With new purpose to our steps, we continued the quick descent through light forest and soft ground to the Poboktan Creek trail. The 4km march to camp was quick and we even managed to arrive before needing our headlamps. I’ll admit that my feet were hurting at this point. We brewed up some warm drinks and enjoyed a bite to eat before setting back off down the trail. I popped some vitamin “I” and Robin gave some dire warnings that she’d be complaining the entire 12km death march back to the parking lot. We encouraged her that we’d be listening as long as she was close enough behind us. Aren’t we great friends? I know she’ll come along with us again some day – we are so supportive of group suffering.

The sun sets over the warden’s cabin as we continue tramping our way back down Poboktan Creek.

It was awesome to realize every step of the way back that we didn’t have to be carrying tents, stoves, sleeping bags and all the warm layers of clothing weighing down our packs. (It wasn’t actually that awesome.) Phil and I kept up the chit chat to help pass the endless kilometers, while Robin silently cursed us and our dumb ideas from the back of the line. As we got to the last few kilometers our pace slowed and the whining started.

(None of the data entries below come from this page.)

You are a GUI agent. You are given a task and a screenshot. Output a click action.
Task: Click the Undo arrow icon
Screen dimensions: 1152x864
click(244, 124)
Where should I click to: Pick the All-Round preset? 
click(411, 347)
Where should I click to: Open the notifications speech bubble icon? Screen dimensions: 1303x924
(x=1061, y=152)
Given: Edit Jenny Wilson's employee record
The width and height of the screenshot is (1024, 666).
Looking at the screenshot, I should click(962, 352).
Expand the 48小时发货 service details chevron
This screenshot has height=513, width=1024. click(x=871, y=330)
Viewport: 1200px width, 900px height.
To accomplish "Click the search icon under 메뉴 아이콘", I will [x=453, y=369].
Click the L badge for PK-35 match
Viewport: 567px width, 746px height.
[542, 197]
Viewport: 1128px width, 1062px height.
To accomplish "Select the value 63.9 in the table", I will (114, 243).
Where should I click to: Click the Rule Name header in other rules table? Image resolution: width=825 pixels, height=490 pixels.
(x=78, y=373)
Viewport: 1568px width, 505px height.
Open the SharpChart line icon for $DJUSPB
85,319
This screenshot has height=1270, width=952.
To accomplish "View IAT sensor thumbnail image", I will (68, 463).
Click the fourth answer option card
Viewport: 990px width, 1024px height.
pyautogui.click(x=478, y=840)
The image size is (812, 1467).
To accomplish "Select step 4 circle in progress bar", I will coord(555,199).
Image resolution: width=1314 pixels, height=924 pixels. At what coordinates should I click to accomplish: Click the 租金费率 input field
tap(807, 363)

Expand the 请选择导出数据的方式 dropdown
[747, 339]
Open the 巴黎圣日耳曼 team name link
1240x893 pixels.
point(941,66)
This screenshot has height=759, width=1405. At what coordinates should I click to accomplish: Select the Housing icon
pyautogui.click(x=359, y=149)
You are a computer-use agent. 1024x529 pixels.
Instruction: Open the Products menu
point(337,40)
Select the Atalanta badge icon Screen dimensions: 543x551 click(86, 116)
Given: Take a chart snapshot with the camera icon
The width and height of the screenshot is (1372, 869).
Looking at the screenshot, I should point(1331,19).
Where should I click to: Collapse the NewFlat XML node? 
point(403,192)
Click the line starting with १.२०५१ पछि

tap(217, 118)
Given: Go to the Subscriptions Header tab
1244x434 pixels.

Mostly from Phil, naturally. I had my GPS unit handy and I’d already slogged this trail earlier in the year so I was well aware that it was a long exit. The group got excited as we passed the viewpoint bench on the creek – we knew we were close now. Soon the lights of the warden stations were visible and our 15 hour day was done. It’s still amazing to me that so much can be done in only 15 hours. Over 40km distance and 2100m of height gain and I didn’t feel that bad. My iPhone logged over 63,000 steps and 520 flights of stairs for the day! I do have two black toenails from being in tight boots so long, but I feel pretty good overall. I told Phil our next goal should be a 50km day. He hasn’t said no to that idea yet… With daypacks and summer daylight hours, there is no reason Poboktan can’t be done in a day from the trail head. If you’re driving out from Calgary, prepare yourself for a 24 hour marathon though!

Side note: Many years later Phil and I would do more of these marathon day trips using techniques adapted from trail running and ultralight camping such as wearing approach shoes, very light packs and not taking off our shoes for stream crossings. Examples include Cataract Peak, Haunted Peak, Mount White & Grouse Peak, Block Mountain, Panther Mountain, Flints Peak and Boar Station Peak. I always come back to our 40km day on Poboktan as the one that started all this marathon nonsense!